Los ojos de la noche participa de las constantes del mejor teatro de la autora: situación límite de dos personajes y dialéctica destructiva de atracción y rechazo. Una mujer madura y casada (Mónica Guffanti), emocionalmente desequilibrada y socialmente triunfante, alquila los servicios de un joven (Pepe Ronda) para pasar la noche en un hotel. Al tratarse de una mujer triunfadora, parece que el paso del tiempo y su devastación la afectara más que a las otras. Lo cual la obliga a plantearse el sentido de su vida y el sinsentido de su matrimonio. Y, naturalmente, llega a la conclusión de que todo es engaño, fracaso y soledad.
En Los ojos de la noche, el joven de alquiler es ciego, lo que da al título un enfático carácter simbólico, pues los ojos del invidente parecen ver más allá que los demás. La confrontación entre dos personajes con distintas manifestaciones de poder y de dependencia es el eje que marca la dirección de Pancho García y la exaltación gestual de Mónica Guffanti y Pepe Ronda.
Quizá fuese deseable una mayor contención, una interiorización amarga y vitriólica de la palabra; algunas inflexiones de la intensidad ayudarían mejor a comprender la desolada complejidad de los personajes.

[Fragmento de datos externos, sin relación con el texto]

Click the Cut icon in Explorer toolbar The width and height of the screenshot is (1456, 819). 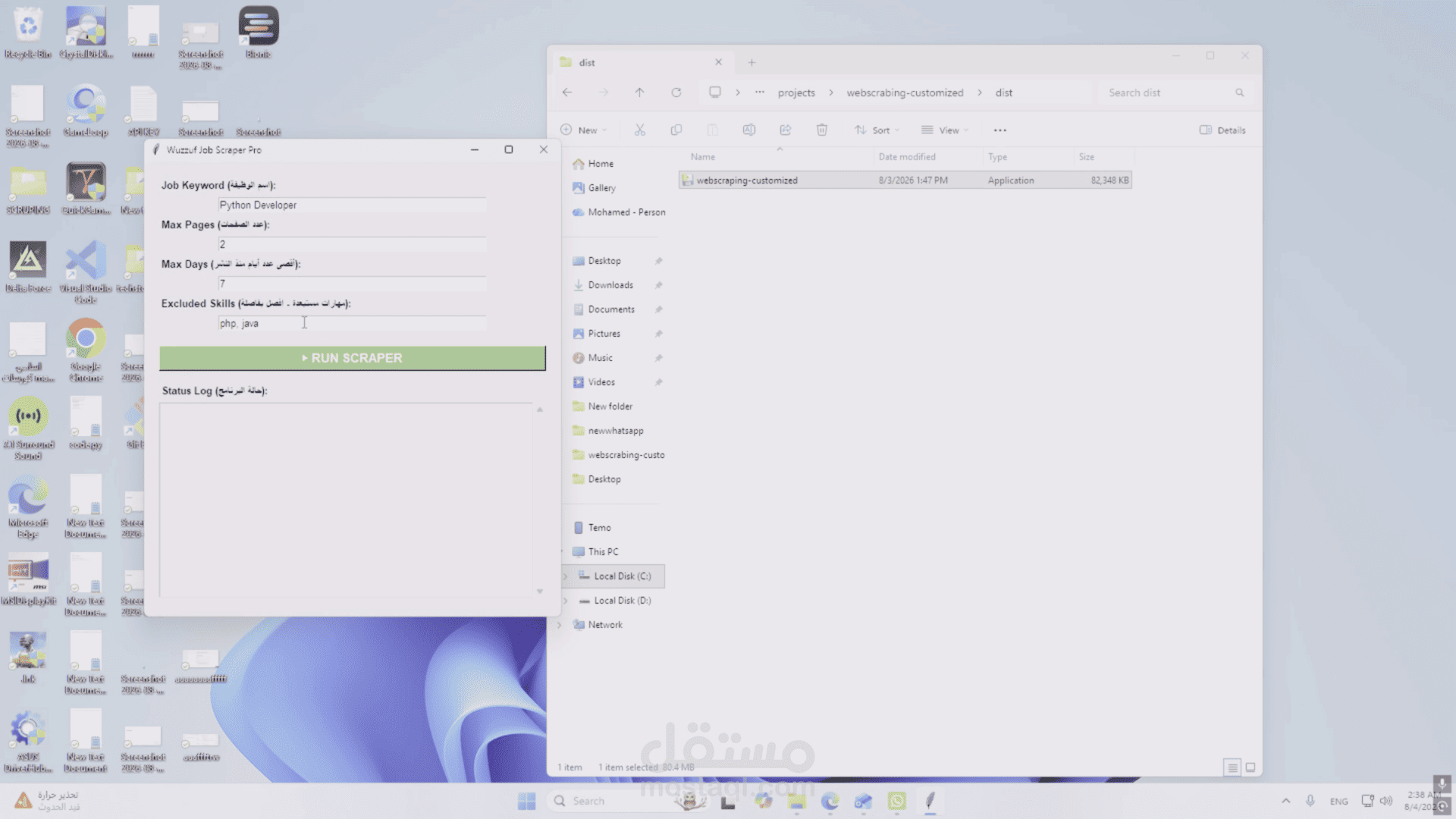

Como en otras obras de Pedrero, el final, muy bien graduado y sostenido por la dirección, es un desenlace abierto propiciado acaso por la extenuación a que la autora somete a sus personajes en el umbral de la autoaniquilación asistida.
Hay un rayo de esperanza y una vaga promesa de futuro; pero el precio de esa posible redención, de esa transformación liberadora, ha sido tan alto que no se sabe si la catarsis ha merecido la pena. Ahí, en esa desolación final, es donde la representación alcanza su mayor grandeza.